Write out nothing but the lines from the one containing "https://nu2uskincare.com (749, 441)" through the last line below, both included, and without the pictures.

Material for this exercise Start Marker

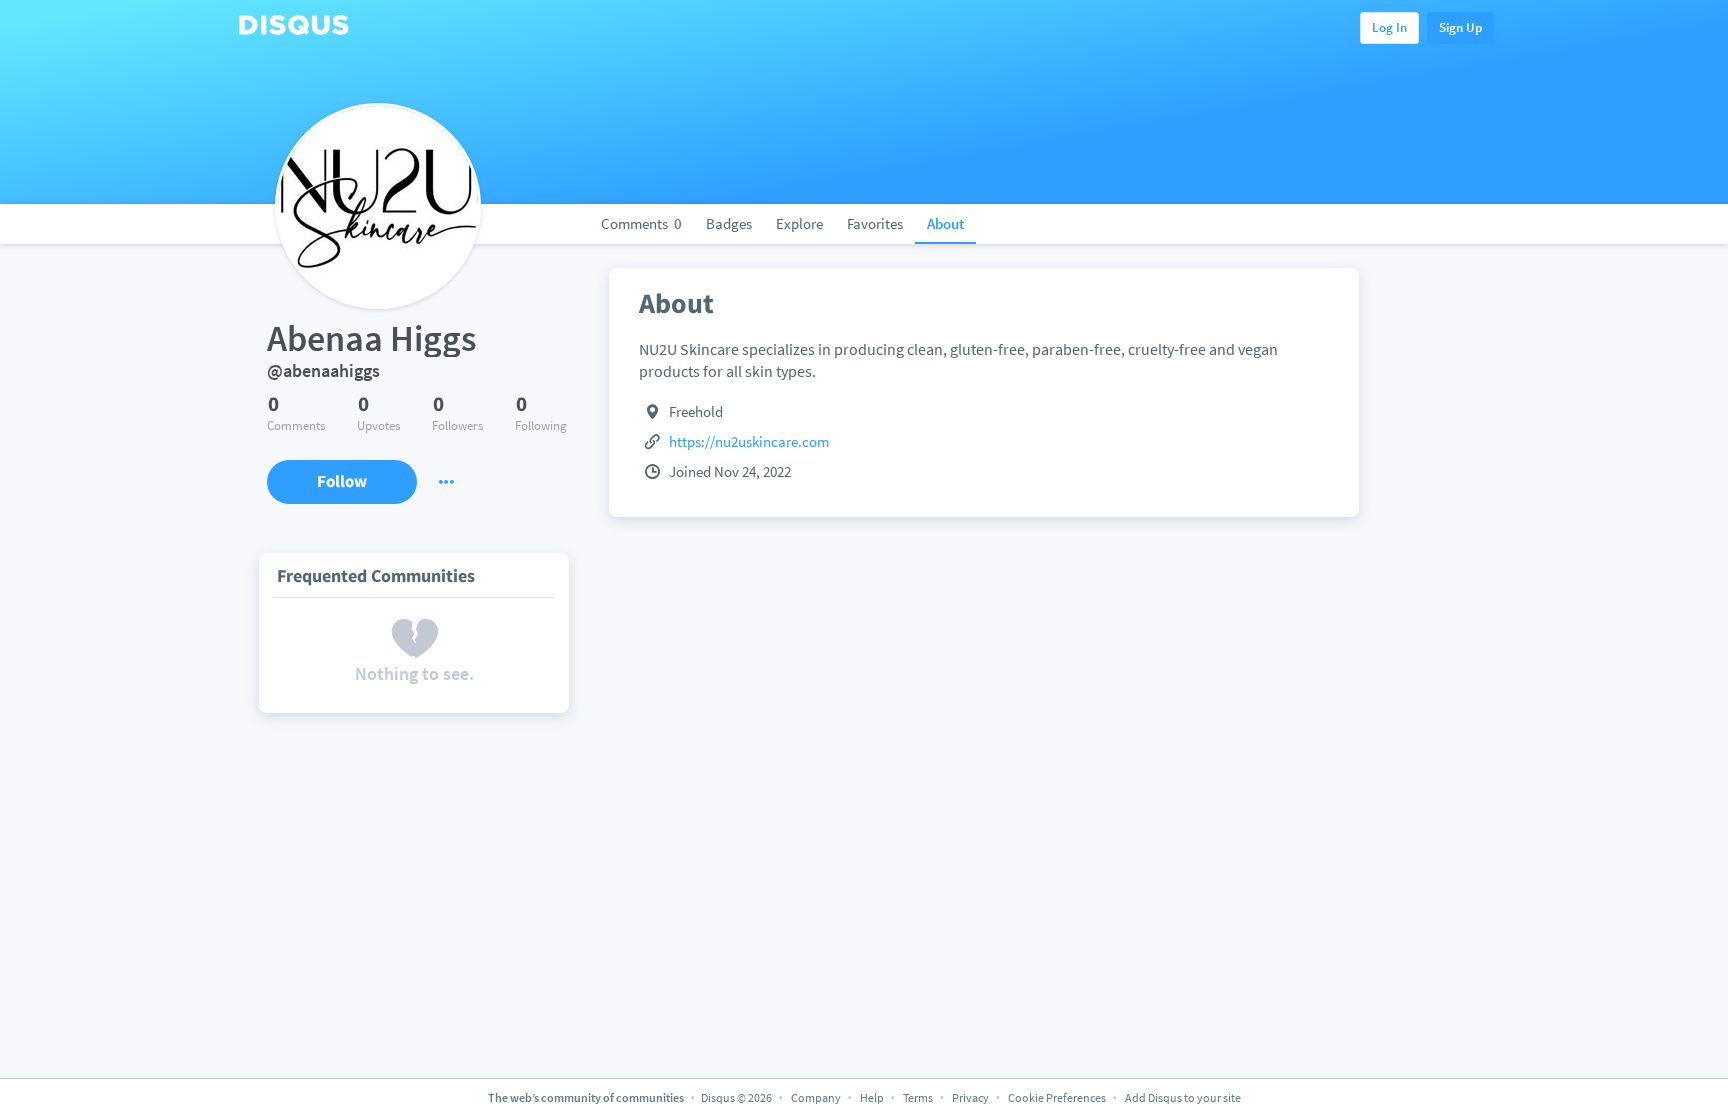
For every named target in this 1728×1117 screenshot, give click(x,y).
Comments (641, 223)
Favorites (875, 223)
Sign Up (1460, 27)
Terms (918, 1097)
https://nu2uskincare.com (749, 441)
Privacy (970, 1097)
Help (872, 1097)
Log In (1389, 27)
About (945, 223)
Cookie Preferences (1058, 1097)
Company (816, 1097)
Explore (799, 223)
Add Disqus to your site (1183, 1097)
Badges (729, 223)
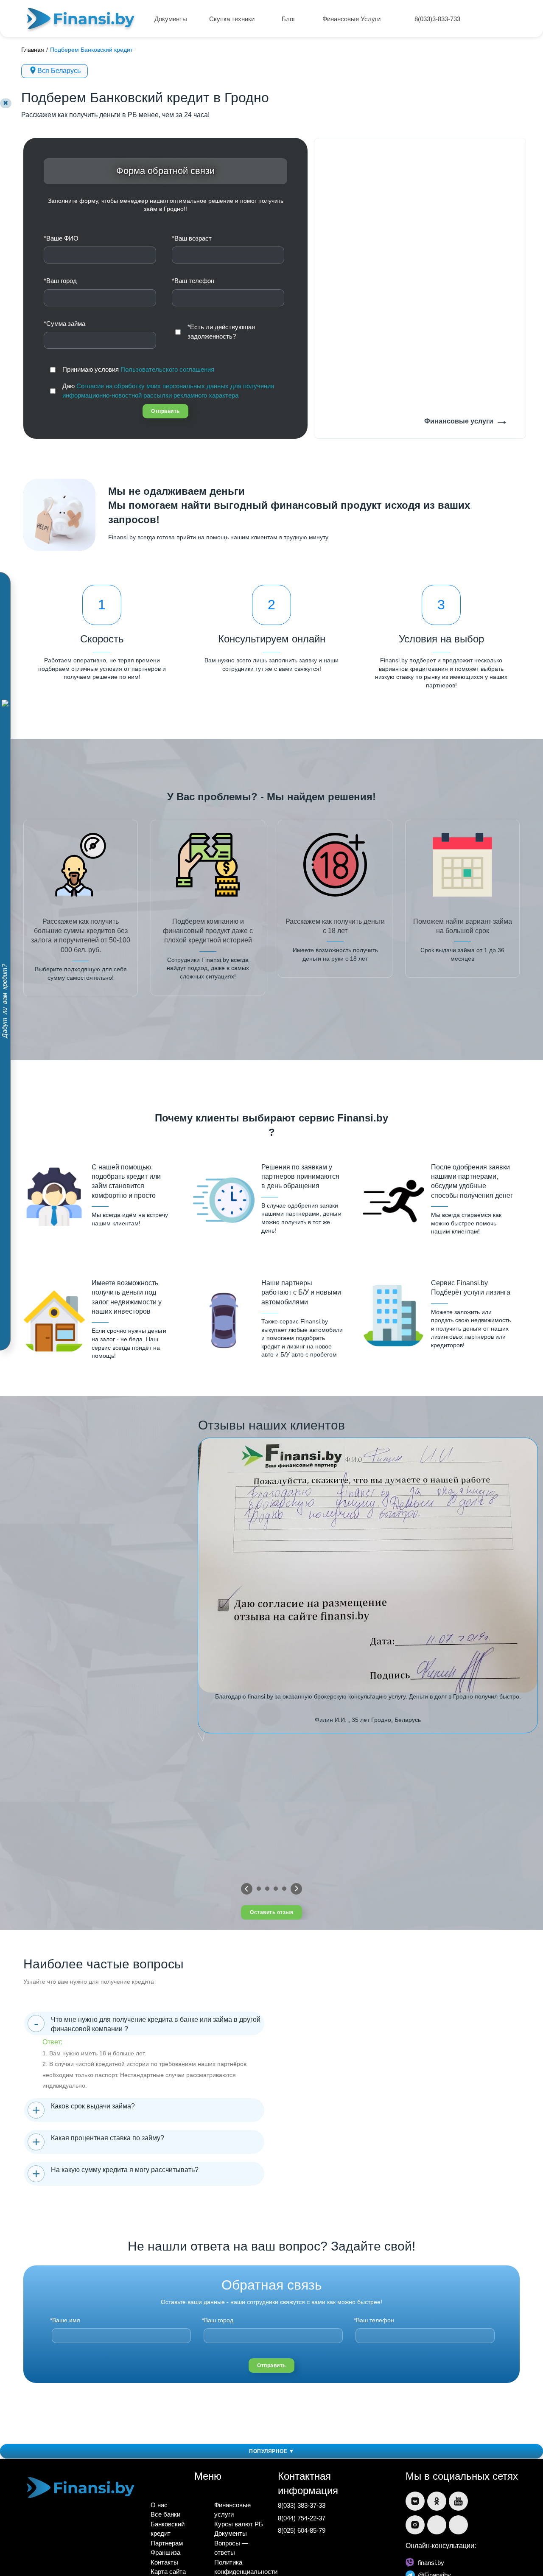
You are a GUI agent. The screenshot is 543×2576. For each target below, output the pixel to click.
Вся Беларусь (59, 70)
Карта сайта (168, 2571)
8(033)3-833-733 (437, 18)
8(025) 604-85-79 (301, 2530)
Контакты (164, 2562)
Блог (289, 18)
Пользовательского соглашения (167, 369)
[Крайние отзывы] (296, 1889)
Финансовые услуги (466, 420)
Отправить (165, 411)
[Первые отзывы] (246, 1889)
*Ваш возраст (192, 238)
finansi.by (431, 2562)
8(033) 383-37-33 (301, 2505)
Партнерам (167, 2543)
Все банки (165, 2514)
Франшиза (165, 2552)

Material for this exercise End Marker

Solution to this exercise.
https://nu2uskincare.com (749, 441)
Privacy (970, 1097)
Help (872, 1097)
Log In (1389, 27)
About (945, 223)
Cookie Preferences (1058, 1097)
Company (816, 1097)
Explore (799, 223)
Add Disqus to your site (1183, 1097)
Badges (729, 223)
You are a GUI agent. The screenshot is 543×2576. For each target below, output the pixel to click.
Вся Беларусь (59, 70)
Карта сайта (168, 2571)
8(033)3-833-733 (437, 18)
8(025) 604-85-79 (301, 2530)
Контакты (164, 2562)
Блог (289, 18)
Пользовательского соглашения (167, 369)
[Крайние отзывы] (296, 1889)
Финансовые услуги (466, 420)
Отправить (165, 411)
[Первые отзывы] (246, 1889)
*Ваш возраст (192, 238)
finansi.by (431, 2562)
8(033) 383-37-33 (301, 2505)
Партнерам (167, 2543)
Все банки (165, 2514)
Франшиза (165, 2552)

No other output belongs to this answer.